You are viewing a plain text version of this content. The canonical link for it is here.

Posted to user@couchdb.apache.org by Ladislav Prskavec <la...@prskavec.net> on 2011/05/31 12:37:12 UTC

Problem with czech alphabet in View_Collation

I have simple view:

function(doc) {
if (doc.parentId == "0") {
emit(doc.seoname, [doc.id, doc.seourl, doc.rank]);
 }
}

and in results:

{"id":"S0001","key":"Brno Business School","value":["S0001","brno-business-school",5]}, {"id":"41000","key":"\u010desk\u00e1 zem\u011bd\u011blsk\u00e1 univerzita v Praze","value":["41000","ceska-zemedelska-univerzita-v-praze",5]}, {"id":"21000","key":"\u010cesk\u00e9 vysok\u00e9 u\u010den\u00ed technick\u00e9 v Praze","value":["21000","ceske-vysoke-uceni-technicke-v-praze",5]}, {"id":"7D000","key":"CEVRO Institut, o. p. s.","value":["7D000","cevro-institut-o-p-s",5]}, {"id":"S0003","key":"CMC Graduate School of Business o.p.s.","value":["S0003","cmc-graduate-school-of-business-o-p-s",5]},

I have problem with \u010 (Č) is before C, but in alphabet we have C, Č order.
It's bug?

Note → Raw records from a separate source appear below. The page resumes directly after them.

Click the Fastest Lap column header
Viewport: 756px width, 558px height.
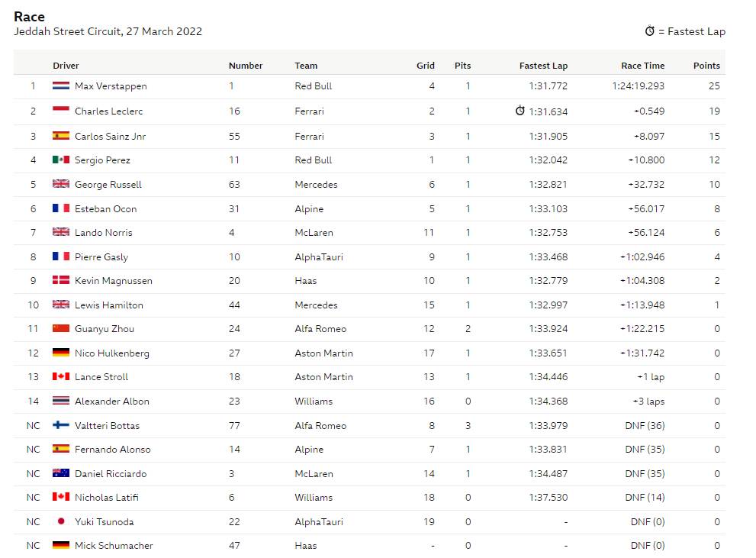543,66
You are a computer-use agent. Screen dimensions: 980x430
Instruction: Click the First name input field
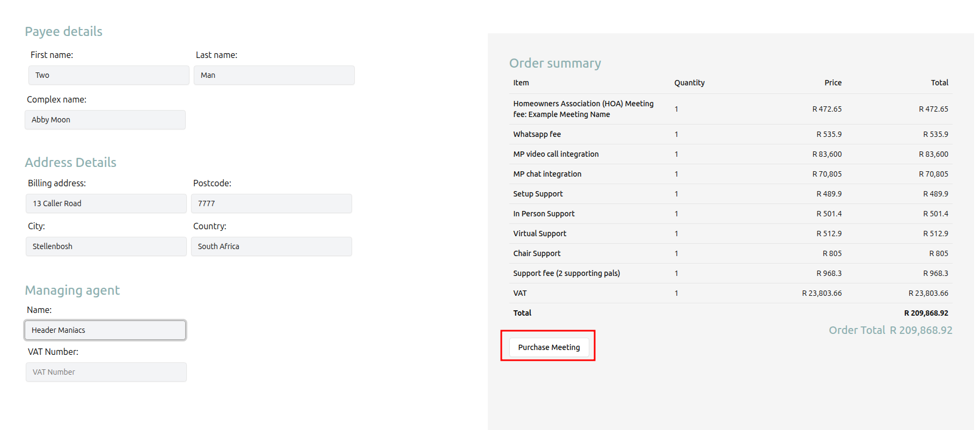pos(108,75)

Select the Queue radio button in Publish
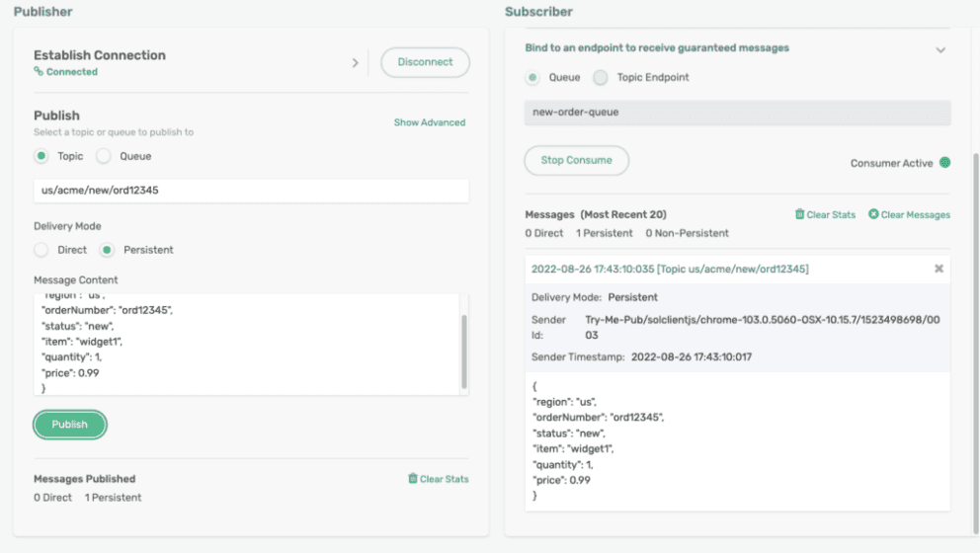(104, 156)
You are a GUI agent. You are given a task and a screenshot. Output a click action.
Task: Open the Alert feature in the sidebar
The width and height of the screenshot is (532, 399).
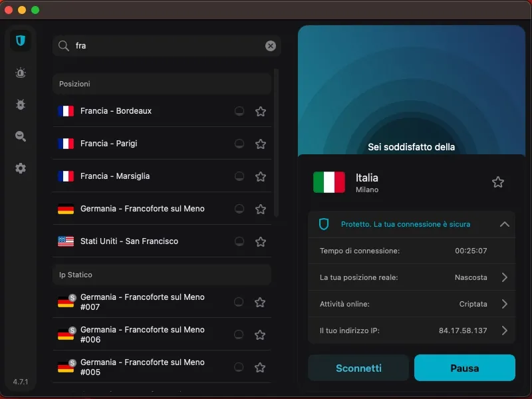[x=20, y=73]
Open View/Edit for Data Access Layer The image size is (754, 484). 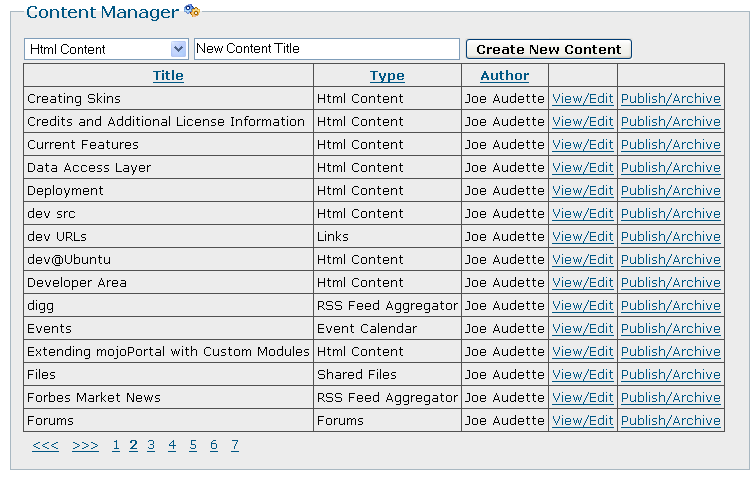pos(582,168)
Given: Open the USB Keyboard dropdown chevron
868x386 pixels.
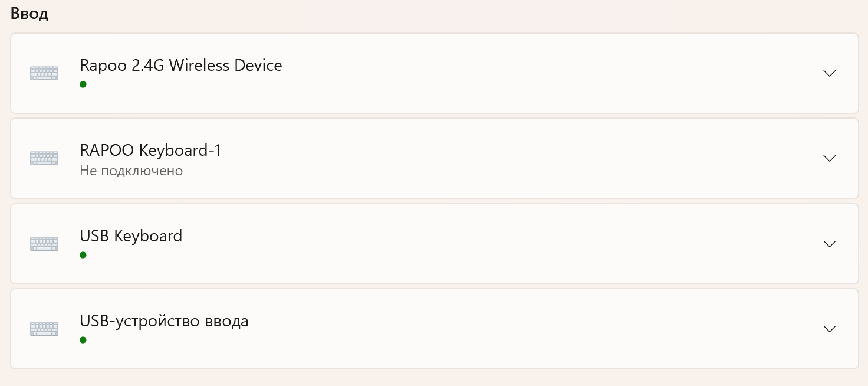Looking at the screenshot, I should (829, 244).
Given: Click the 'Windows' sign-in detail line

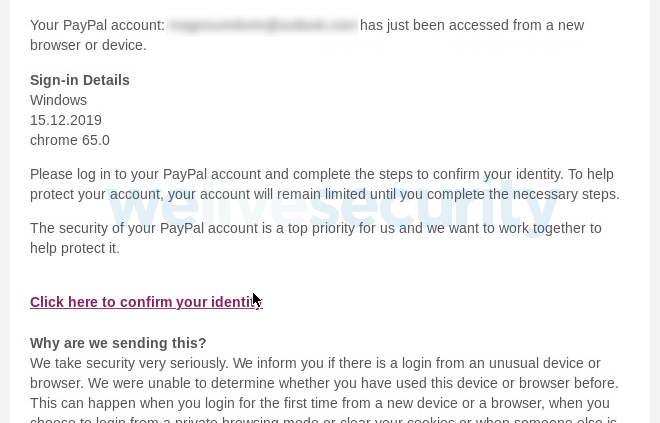Looking at the screenshot, I should point(58,100).
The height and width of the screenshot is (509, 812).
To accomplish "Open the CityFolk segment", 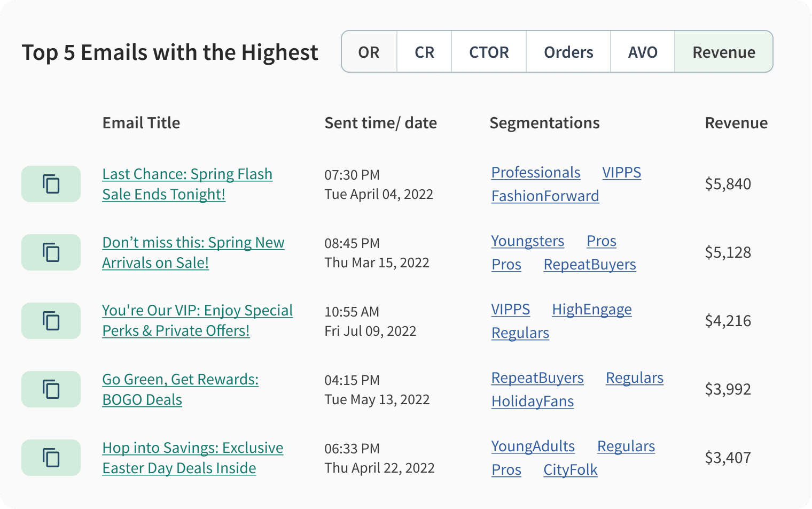I will click(x=571, y=469).
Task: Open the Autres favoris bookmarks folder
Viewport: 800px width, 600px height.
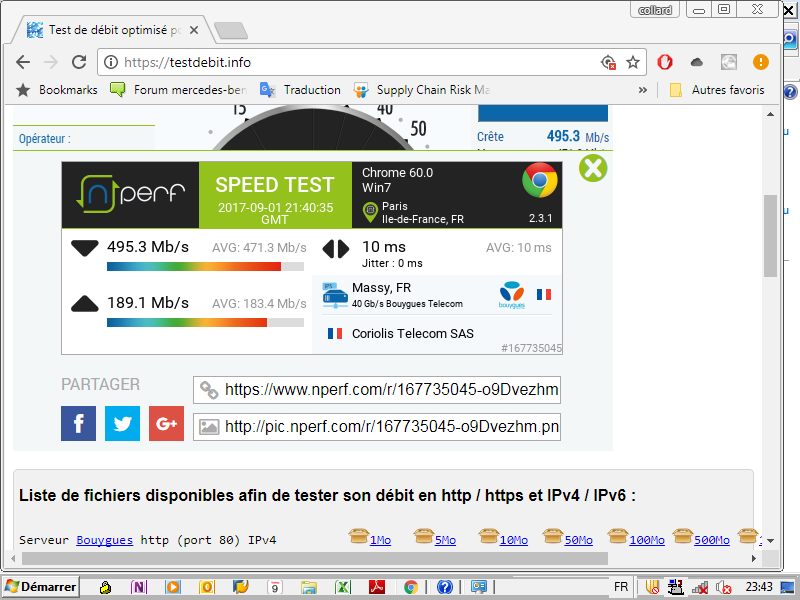Action: tap(717, 90)
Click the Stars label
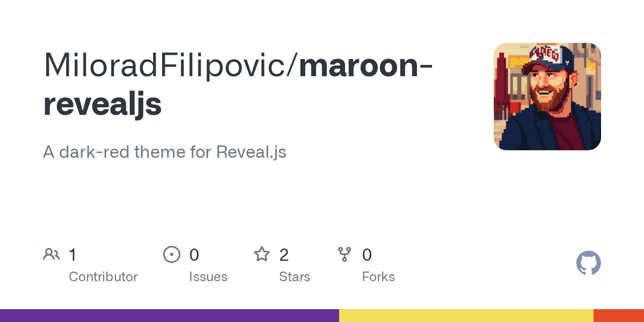 (x=295, y=277)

ICU can solve this.

Thanks for help.

Re: Problem with czech alphabet in View_Collation

Posted by Paul Davis <pa...@gmail.com>.

Ticket here: https://issues.apache.org/jira/browse/COUCHDB-158

On Wed, Jun 1, 2011 at 11:12 AM, Paul Davis <pa...@gmail.com> wrote:
> I already did that once. And someone already ported app engine to
> CouchDB. And then no one cared. The patch itself isn't *too* horrid
> but does take some mucking around. Pretty sure there's already a
> ticket for it.
>
> On Wed, Jun 1, 2011 at 3:32 AM, Robert Newson <ro...@gmail.com> wrote:
>> That would be a neat enhancement, worth a ticket, imo.
>>
>> On 1 June 2011 03:42, Jason Smith <jh...@iriscouch.com> wrote:
>>> On Wed, Jun 1, 2011 at 12:42 AM, Paul Davis <pa...@gmail.com> wrote:
>>>> Now that we've moved to using NIF's I had been contemplating rewriting
>>>> the ICU driver as a NIF to see if there were any performance
>>>> differences. As part of that I would investigate the ability to pass
>>>> in these tailoring bits to allow people to do fancier ICU collation
>>>> that's been requested a couple times.
>>>
>>> Perhaps this is the wrong place to do this, but a feature I'd like to
>>> see is specifying sort direction of keys in an array. This would give
>>> AFAIK 100% compatibility with the Google App Engine indexing system;
>>> thus in principle App Engine apps could be ported to CouchDB.
>>>
>>> emit([doc.first_name, doc.last_name, doc.age], 1);
>>>
>>> It is not possible for first names to sort ascending, last names to
>>> sort descending, and age to sort ascending again. The example may seem
>>> contrived but it happens all the time.
>>>
>>> --
>>> Iris Couch
>>>
>>
>

Re: Problem with czech alphabet in View_Collation

Posted by Paul Davis <pa...@gmail.com>.

I already did that once. And someone already ported app engine to
CouchDB. And then no one cared. The patch itself isn't *too* horrid
but does take some mucking around. Pretty sure there's already a
ticket for it.

On Wed, Jun 1, 2011 at 3:32 AM, Robert Newson <ro...@gmail.com> wrote:
> That would be a neat enhancement, worth a ticket, imo.
>
> On 1 June 2011 03:42, Jason Smith <jh...@iriscouch.com> wrote:
>> On Wed, Jun 1, 2011 at 12:42 AM, Paul Davis <pa...@gmail.com> wrote:
>>> Now that we've moved to using NIF's I had been contemplating rewriting
>>> the ICU driver as a NIF to see if there were any performance
>>> differences. As part of that I would investigate the ability to pass
>>> in these tailoring bits to allow people to do fancier ICU collation
>>> that's been requested a couple times.
>>
>> Perhaps this is the wrong place to do this, but a feature I'd like to
>> see is specifying sort direction of keys in an array. This would give
>> AFAIK 100% compatibility with the Google App Engine indexing system;
>> thus in principle App Engine apps could be ported to CouchDB.
>>
>> emit([doc.first_name, doc.last_name, doc.age], 1);
>>
>> It is not possible for first names to sort ascending, last names to
>> sort descending, and age to sort ascending again. The example may seem
>> contrived but it happens all the time.
>>
>> --
>> Iris Couch
>>
>

Re: Problem with czech alphabet in View_Collation

Posted by Robert Newson <ro...@gmail.com>.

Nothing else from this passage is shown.